The minutiae of our lives – the crack in the sidewalk we pass every day that’s shaped like Nixon’s profile or the glazed-over writings on the tables in Murphy’s – are, in fact, part of a greater narrative. They are connected, like it or not, and so are we.
There are a lot of dots, I know. It is sometimes overwhelming, looking at the bits and pieces, to try to bring them together.
If Kurt Vonnegut is right and we are all on earth simply to “fart around,” then I very well may be wrong. But I have recently witnessed a very strange phenomenon, one that I think can illuminate this issue a bit further.
In the last two weeks, I have come across three different people who construct 500-piece jigsaw puzzles. For my entire life up to this point, I don’t think I’ve ever met that many people willing to take on such a challenge.
“Why do you do this?” I ask them. “Wouldn’t you rather apply yourself to something useful instead of simply putting together pieces cut by an automated jigsaw in a dimly-lit Shanghai factory?”
“No,” the puzzler explains. “I want to see if I can recreate the tacky rose garden on the cover of this puzzle box. I want to see if I can do it with my own hands.”
Putting that rose garden together, I believe, is the same thing as connecting the dots.
Let’s simplify it: There are two options. We can go through our day feeling like a pool ball bouncing around aimlessly, occasionally making contact with the other pool balls. This is the puzzle-maker’s antagonist. Or, we can be pool players – I’m thinking along the lines of Paul Newman, here – who see what happens when the balls hit, who understand the relationships between the supposedly disconnected objects. This is the puzzle-maker himself.

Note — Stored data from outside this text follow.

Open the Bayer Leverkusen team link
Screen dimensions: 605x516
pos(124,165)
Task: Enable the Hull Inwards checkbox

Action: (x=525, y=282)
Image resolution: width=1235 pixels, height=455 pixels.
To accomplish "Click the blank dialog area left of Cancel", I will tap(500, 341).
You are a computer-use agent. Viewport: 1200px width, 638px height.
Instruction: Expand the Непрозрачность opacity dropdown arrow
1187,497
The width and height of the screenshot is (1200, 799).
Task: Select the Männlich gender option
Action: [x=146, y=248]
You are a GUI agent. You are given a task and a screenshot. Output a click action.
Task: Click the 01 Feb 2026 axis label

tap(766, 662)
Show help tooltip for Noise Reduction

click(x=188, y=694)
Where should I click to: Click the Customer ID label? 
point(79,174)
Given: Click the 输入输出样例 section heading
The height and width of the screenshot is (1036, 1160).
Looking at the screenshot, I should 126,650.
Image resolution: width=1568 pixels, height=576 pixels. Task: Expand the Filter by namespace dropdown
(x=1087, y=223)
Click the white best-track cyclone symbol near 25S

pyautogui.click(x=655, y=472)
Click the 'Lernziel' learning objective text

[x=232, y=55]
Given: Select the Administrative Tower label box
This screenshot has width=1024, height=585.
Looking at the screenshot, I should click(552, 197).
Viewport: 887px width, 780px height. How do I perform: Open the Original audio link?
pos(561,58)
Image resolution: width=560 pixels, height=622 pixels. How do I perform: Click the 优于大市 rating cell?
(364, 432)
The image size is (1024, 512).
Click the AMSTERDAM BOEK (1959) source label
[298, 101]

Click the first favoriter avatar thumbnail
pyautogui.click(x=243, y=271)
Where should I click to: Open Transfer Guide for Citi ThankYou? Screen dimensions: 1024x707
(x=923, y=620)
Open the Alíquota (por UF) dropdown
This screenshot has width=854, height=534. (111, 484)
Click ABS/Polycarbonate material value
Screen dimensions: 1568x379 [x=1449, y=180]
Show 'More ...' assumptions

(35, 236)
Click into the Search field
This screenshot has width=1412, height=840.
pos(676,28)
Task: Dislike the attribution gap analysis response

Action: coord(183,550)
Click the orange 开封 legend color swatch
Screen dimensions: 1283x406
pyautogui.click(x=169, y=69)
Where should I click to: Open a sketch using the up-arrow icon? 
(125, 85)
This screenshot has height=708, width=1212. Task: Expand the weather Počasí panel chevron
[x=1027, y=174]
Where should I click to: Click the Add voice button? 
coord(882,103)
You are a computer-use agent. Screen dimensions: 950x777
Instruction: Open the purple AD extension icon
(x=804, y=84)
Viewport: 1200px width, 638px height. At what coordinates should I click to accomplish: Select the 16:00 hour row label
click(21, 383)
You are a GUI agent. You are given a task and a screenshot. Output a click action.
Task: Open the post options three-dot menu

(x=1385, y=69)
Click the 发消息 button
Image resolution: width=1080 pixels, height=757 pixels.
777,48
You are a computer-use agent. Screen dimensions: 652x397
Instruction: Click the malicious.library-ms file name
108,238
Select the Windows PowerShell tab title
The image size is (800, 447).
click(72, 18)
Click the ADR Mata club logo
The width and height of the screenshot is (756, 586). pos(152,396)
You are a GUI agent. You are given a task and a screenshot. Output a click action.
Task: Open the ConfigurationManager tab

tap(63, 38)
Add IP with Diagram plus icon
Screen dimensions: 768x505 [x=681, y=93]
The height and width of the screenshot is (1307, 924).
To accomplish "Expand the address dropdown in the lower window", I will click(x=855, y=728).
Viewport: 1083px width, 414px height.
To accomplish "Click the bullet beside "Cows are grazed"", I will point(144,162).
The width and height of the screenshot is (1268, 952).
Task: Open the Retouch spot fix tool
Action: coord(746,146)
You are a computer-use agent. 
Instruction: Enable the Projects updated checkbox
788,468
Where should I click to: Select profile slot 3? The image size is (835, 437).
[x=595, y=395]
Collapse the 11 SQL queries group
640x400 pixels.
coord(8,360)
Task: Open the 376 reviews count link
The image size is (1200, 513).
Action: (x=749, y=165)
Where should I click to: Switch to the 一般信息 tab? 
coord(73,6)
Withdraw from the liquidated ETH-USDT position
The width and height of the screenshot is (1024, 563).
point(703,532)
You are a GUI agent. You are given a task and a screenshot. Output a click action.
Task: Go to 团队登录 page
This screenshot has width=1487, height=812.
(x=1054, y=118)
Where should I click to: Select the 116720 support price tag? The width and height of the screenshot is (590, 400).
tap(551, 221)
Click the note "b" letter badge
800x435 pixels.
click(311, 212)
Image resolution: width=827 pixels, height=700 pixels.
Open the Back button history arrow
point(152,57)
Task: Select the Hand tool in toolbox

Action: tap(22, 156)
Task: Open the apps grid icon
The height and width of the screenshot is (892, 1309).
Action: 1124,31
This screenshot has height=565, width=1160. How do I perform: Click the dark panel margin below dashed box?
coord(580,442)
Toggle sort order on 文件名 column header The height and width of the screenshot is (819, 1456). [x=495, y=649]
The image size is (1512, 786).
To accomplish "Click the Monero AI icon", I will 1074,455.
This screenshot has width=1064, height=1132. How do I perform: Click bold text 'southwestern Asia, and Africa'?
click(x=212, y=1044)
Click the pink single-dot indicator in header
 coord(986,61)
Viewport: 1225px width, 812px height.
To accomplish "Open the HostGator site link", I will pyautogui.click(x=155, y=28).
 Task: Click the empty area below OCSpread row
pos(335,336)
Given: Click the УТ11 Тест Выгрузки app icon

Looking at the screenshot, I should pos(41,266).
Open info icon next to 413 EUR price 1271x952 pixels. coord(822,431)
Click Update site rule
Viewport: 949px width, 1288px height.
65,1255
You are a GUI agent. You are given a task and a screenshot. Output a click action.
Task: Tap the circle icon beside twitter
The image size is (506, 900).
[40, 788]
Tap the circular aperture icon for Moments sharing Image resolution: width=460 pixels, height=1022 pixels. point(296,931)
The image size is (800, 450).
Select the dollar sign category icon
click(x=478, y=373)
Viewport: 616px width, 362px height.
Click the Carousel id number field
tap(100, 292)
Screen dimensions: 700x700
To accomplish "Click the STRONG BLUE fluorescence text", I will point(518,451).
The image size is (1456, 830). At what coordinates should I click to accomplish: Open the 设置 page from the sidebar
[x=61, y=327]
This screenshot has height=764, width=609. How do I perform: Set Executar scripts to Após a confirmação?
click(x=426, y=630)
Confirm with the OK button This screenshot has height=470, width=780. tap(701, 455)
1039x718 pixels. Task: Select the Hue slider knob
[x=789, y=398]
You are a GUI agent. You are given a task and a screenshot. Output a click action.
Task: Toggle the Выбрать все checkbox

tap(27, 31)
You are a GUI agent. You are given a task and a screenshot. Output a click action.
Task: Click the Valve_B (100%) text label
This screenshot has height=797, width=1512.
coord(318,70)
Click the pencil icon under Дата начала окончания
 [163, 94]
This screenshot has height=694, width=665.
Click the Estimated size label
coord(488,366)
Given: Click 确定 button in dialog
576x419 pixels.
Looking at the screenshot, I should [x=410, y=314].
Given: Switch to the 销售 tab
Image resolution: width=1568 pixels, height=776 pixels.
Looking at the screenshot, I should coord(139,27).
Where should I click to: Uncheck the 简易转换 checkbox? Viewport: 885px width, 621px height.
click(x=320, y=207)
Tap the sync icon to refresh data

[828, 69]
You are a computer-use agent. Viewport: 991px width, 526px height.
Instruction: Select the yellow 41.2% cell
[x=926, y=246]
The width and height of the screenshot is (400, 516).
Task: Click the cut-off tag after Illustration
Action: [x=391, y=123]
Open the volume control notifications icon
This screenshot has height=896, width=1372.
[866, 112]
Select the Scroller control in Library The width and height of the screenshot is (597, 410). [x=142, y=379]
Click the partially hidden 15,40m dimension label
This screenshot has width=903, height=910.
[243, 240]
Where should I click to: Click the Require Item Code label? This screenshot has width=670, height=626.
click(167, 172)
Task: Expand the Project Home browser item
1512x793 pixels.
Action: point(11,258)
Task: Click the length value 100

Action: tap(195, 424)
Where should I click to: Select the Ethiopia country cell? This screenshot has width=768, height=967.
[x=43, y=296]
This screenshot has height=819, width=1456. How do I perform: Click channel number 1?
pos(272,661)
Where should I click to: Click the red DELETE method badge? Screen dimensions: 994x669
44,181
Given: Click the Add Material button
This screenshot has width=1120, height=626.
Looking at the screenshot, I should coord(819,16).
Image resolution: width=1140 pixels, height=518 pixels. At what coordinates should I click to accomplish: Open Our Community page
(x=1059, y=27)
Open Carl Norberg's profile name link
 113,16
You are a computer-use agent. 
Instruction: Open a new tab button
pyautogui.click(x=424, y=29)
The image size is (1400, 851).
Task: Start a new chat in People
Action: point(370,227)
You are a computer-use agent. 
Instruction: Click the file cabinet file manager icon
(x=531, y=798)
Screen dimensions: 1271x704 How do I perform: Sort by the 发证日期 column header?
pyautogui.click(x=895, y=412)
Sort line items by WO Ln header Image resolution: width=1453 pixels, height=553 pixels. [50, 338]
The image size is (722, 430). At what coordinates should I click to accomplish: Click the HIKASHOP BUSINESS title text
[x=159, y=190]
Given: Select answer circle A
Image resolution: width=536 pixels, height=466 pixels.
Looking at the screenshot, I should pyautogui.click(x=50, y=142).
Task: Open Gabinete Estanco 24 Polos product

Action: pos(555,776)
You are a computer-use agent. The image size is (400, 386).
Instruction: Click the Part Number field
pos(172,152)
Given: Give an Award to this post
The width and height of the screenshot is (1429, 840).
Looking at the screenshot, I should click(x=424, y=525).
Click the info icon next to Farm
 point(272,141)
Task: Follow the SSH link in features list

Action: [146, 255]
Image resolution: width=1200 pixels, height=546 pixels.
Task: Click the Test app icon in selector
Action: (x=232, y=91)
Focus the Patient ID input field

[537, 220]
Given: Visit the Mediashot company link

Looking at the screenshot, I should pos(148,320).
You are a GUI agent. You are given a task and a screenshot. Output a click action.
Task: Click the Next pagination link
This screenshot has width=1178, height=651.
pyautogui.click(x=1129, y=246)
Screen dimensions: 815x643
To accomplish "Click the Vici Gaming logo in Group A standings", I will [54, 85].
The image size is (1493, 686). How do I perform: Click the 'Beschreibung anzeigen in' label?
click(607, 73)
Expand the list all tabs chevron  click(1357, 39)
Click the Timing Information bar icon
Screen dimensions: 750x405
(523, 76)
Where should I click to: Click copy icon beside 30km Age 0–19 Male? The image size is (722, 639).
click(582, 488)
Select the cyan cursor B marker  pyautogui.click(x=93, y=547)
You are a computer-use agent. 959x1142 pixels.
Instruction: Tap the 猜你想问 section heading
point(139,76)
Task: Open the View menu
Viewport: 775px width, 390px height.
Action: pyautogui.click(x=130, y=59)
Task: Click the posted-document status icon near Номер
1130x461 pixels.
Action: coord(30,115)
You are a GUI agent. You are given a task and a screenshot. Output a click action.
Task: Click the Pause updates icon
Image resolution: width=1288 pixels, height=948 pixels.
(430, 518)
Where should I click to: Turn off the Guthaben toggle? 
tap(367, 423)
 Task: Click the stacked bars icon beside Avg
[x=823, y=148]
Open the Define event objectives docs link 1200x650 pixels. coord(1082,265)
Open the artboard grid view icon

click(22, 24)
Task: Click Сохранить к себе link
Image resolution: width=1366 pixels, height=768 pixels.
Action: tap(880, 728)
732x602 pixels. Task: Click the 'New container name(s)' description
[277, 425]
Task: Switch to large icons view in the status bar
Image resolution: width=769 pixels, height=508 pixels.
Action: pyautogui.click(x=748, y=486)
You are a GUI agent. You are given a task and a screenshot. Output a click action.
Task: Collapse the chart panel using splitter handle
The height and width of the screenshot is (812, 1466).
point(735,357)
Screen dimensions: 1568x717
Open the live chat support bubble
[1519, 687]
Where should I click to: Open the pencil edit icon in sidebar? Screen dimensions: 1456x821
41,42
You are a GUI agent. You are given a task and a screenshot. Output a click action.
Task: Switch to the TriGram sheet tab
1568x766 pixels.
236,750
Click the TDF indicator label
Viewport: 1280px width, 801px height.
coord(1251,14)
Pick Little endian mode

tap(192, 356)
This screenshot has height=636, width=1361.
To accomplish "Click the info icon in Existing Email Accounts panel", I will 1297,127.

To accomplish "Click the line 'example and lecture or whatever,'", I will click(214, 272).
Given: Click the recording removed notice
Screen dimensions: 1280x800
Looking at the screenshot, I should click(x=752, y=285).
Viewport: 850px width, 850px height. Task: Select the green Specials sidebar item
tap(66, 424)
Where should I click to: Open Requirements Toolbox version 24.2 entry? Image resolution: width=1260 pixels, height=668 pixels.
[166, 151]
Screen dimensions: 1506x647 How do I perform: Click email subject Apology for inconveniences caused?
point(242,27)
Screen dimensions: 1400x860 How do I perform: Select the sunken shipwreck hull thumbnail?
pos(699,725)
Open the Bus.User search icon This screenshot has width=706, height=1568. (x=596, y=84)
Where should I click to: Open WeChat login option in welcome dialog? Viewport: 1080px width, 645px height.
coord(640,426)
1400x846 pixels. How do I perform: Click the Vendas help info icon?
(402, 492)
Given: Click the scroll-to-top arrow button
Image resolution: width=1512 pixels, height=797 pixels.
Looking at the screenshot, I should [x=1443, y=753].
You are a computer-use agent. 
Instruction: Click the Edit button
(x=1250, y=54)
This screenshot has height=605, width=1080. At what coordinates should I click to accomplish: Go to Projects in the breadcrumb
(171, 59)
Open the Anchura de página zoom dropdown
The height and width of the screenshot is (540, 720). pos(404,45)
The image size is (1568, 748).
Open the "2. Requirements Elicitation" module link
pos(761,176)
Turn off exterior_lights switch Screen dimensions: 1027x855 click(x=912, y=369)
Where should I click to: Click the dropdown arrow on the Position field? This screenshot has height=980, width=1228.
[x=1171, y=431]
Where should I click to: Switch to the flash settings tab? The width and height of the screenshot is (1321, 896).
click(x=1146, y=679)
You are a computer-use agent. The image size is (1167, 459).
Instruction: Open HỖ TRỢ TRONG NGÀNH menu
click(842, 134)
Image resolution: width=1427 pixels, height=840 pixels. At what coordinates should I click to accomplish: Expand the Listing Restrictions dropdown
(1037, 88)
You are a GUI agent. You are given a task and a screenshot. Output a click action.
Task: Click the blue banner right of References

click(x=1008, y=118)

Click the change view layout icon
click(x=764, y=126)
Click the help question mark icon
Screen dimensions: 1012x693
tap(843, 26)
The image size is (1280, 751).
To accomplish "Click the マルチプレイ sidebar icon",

I don’t believe this to be a Nietzschean fork in the road: We are more than just hammers and anvils.
But if Seymour Glass was right, then we should be on a permanent reconnaissance mission – English majors and engineers alike – for the poetry that flows through all things.
Jonathan Jacobson is an English and rhetoric major who, no matter how many puzzle-makers he meets, still does not much care for puzzles.